Measurement of blood flow/perfusion using temperature response of a heated region of tissue has been quite well-known, where the temperature of the tissue is raised by a heating device and the temperature response is recorded by a sensor. However, the existing methods are invasive (heating element/sensor embedded in the tissue) and/or rely on the conduction heating, which is sensitive to the heating element/sensor's contact with the tissue and the surrounding air convection. In this article, a system with a combined microwave heating (MWH) antenna and infrared (IR) temperature sensor, with closed-loop feedback control with pulse-width modulation (PWM), for noninvasive measurement of flow/perfusion, is introduced for the first time.
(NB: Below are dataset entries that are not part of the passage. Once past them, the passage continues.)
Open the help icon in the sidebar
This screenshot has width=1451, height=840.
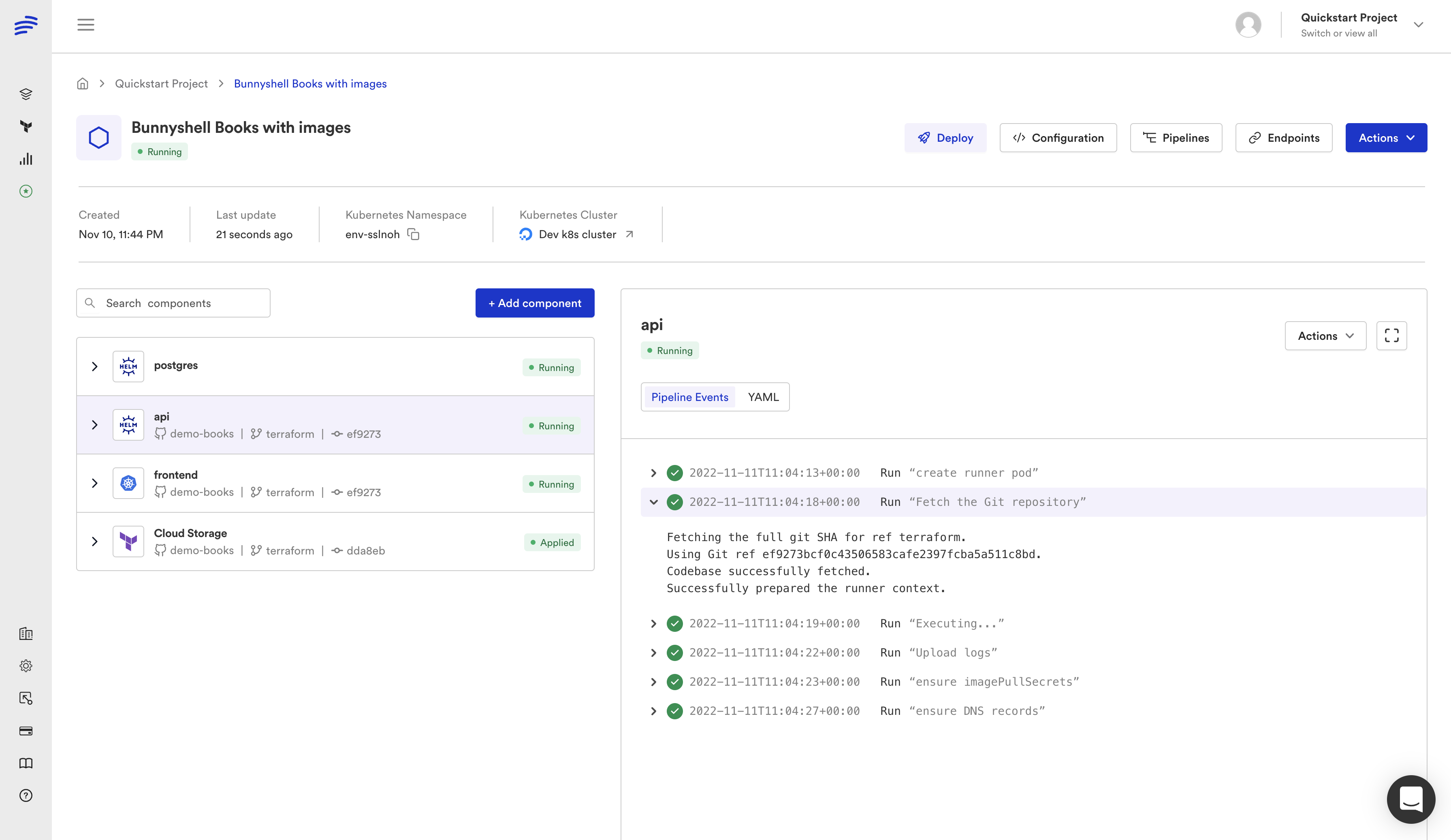click(x=26, y=796)
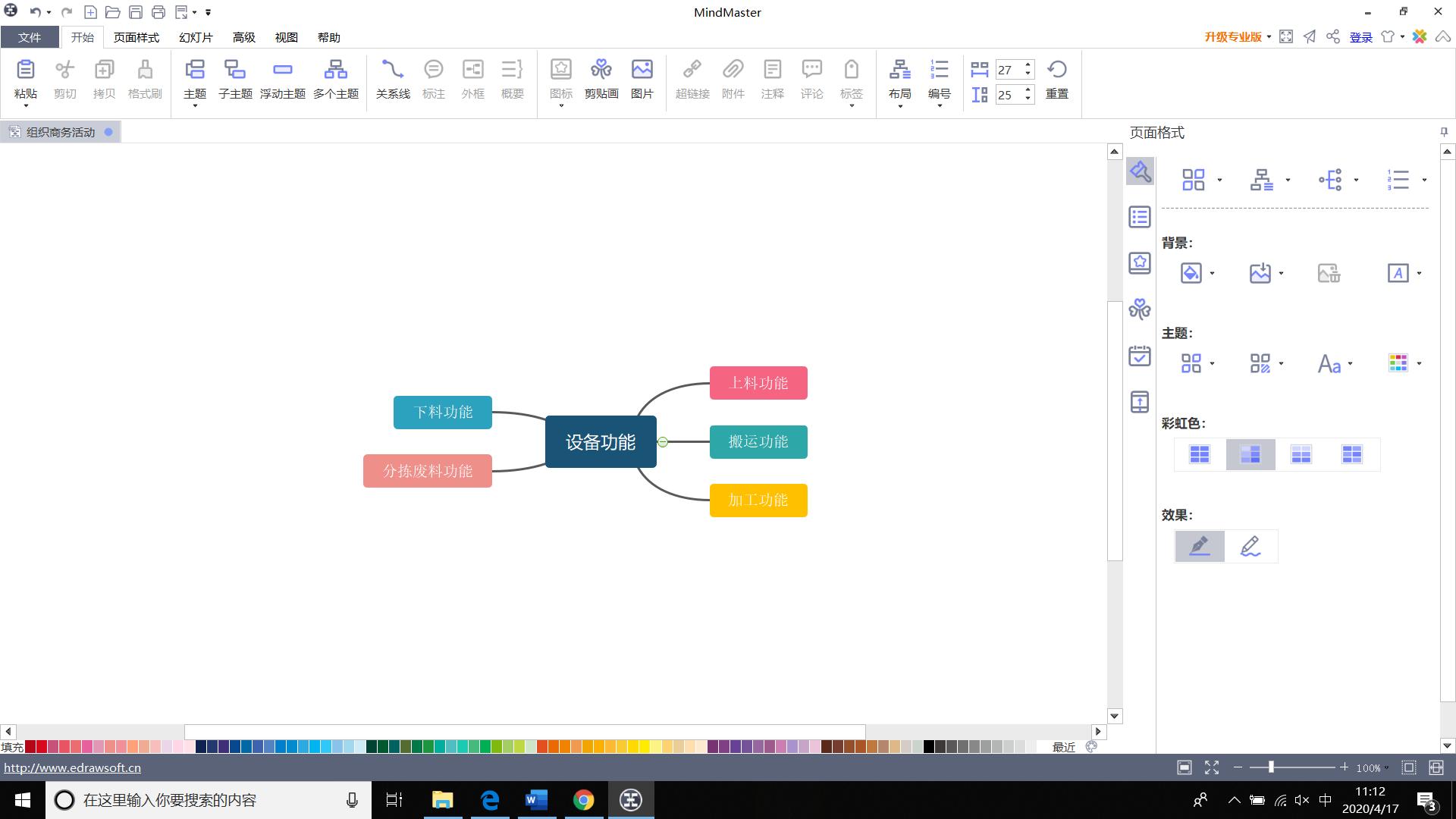Insert a subtopic (子主题)
This screenshot has height=819, width=1456.
[x=235, y=79]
Applying PWM is efficient and readily implementable and circumvents the need for expensive and complex power-adjustable microwave sources often used in MWH applications. A novel phantom is also introduced for the first time to be able to create quantifiable perfusion from flow circulated by a tubing system. For an MWH source with 2.1-W power at 2.4 GHz and a proportional feedback coefficient of K-p = 0.88 W/degrees C, the measurement results in terms of the phantom temperature read by the IR sensor and the average PWM voltage demonstrate a clear differentiation between perfusion values of 0.07 versus 0.23 mL/min/gr (0.5 degrees C and 0.5 V difference for temperature and average PWM voltage responses, respectively, within 2-3 min). These promising results signify the flexibility offered by the closed-loop temperature and PWM responses for low-cost evaluation of flow/perfusion using combined MWH and IR temperature sensing.

Automated summary

This article introduces a system combining microwave heating and infrared temperature sensor with closed-loop feedback control using pulse-width modulation for noninvasive measurement of blood flow/perfusion. A novel phantom is also introduced to create quantifiable perfusion, and the experimental results demonstrate the system's effectiveness in evaluating different perfusion levels.